What intrigues me is the difference between English and American reasons for supporting the Prayer Book. In England, the Prayer Book Society is a group of old fogies (patron: Prince Charles) who want to preserve the 1662 BCP because of the beauty of its language ('Cranmer's magnificent prose' etc etc). In America, the Prayer Book Society is a group of conservative evangelicals who want to preserve the 1928 BCP because of its Protestant doctrine ('Reformed Catholicism', which they seem to be using as a euphemism for Calvinism).

Anyway, getting back to the original question .. it appears that some American Episcopalians really do want to go back to 1662 (yes, the 1662 BCP, not just the 1928 one). The Anglican Communion Network claims to be 'grounded in the classical Anglican formularies', which it defines as 'the Scriptures, the Apostles and Nicene Creeds, the 39 Articles of Religion, the Book of Common Prayer (particularly in its 1662 version), and the Chicago-Lambeth Quadrilateral'. Ironically, this is opposed by the (US) Prayer Book Society, who want to go back to 1928 but not to 1662.

I am curious to know the original poster's reason for asking the question. Aloysius Bear, care to share?
posted by verstegan at 2:34 AM on May 4, 2007


> the Anglican splinter parishes who use the 1928 BCP, do so not because they're particularly keen on the epiclesis
> (or any other liturgical aspect of the 1928 rite) but because they regard the 1979 BCP as doctrinally unsound?
> In other words, the use of the 1928 BCP is not so much a positive choice as a negative one -- an act of opposition
> to the modern Episcopal Church and all that it stands for.

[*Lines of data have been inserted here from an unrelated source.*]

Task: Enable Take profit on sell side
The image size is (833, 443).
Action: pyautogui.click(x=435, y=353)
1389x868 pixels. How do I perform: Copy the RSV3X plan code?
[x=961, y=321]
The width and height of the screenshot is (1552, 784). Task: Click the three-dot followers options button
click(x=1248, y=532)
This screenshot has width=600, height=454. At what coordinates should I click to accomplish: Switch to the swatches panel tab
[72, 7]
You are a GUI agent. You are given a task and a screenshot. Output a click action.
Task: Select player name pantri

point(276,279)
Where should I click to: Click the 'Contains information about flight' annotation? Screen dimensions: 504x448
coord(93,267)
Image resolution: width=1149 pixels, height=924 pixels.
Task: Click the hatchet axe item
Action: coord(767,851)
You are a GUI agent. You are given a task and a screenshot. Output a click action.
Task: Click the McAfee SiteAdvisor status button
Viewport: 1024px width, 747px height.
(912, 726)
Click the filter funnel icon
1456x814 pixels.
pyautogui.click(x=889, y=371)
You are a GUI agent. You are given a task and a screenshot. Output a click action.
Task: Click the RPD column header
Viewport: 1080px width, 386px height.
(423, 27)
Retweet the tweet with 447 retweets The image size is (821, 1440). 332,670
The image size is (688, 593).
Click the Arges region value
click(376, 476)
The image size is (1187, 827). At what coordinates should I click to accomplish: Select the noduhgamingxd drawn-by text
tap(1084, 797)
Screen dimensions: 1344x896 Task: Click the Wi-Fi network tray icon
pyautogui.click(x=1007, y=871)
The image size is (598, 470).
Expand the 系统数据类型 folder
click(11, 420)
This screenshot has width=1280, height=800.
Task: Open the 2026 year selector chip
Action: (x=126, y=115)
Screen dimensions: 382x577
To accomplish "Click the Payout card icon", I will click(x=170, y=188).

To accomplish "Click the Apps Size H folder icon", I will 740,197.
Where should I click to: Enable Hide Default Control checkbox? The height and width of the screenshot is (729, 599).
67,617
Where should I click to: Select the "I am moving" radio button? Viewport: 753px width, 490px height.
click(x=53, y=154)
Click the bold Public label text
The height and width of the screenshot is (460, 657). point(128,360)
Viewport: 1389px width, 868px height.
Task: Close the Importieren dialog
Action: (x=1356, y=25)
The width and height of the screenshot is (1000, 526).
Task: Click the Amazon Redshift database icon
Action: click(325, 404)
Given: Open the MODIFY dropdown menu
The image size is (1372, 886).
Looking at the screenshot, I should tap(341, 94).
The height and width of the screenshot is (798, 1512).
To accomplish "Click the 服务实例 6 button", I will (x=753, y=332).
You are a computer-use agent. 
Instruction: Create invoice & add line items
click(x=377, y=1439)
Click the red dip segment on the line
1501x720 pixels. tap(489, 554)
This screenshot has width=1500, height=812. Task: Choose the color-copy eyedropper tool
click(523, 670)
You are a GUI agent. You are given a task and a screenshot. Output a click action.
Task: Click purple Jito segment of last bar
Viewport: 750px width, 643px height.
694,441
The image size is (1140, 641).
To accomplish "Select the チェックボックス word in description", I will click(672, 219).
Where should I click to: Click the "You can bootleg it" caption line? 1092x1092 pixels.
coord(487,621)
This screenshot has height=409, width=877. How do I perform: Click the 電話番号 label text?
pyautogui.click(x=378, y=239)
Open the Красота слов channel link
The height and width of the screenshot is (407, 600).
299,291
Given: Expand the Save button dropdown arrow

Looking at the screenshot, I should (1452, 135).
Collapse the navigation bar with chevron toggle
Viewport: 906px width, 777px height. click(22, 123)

Being a splinter group of one, I use the 1928 BCP at whatever Anglican-oid service I happen to be attending. This is an act of opposition to modern English and all that it stands for. (I don't much care for the Bible In Modern English, Yo! either.) If the service is actually being conducted from the 1979 book this involves doing some homework, filling my prayerbook with sticky-note placeholders, and doing a fair amount of flipping back and forth. Active involvement in the service!
posted by jfuller at 6:34 AM on May 4, 2007


My parents had a similar attitude to jfuller -- they liked the old language better -- altho they were also disgruntled by various liberalizing and reformist trends in the Episcopal church during the late '70s (women priests, the rise of charistmatic groups, etc.).

I don't really carry the flag for most of their various grievances, but I think they were not entirely wrong about the Prayer Book.

Case in point: There's a prayer based on Psalm 51, which (in the KJV) contains this couplet:

Purge me with hyssop and I shall be clean;
Wash me and I shall be whiter than snow.


In the new BCP, this has been bowdlerized:

Purge me with hyssop and I shall be clean;
Wash me and I shall be clean indeed.


Apparently "I shall be whiter than snow" was deemed politically incorrect by the numbskulls on the revision committee.

Never mind the beautiful metaphors of the actual Biblical language. Never mind that the author of this psalm, thousands of years ago, was not a "white" person, but a Semite living in the Middle East.

Any religion can be understood as a system of metaphors for describing the intangible. Theological reinterpretation of Biblical metaphor is OK in my book. But destroying the very texture of Biblical metaphor for the sake of passing political fads is foolish in the extreme.

I am not familiar enough with the 1928 BCP to know how many more such bastardizations were performed on it; I think the current version still preserves much beautiful language. But things like that stick out like a sore thumb. Awful.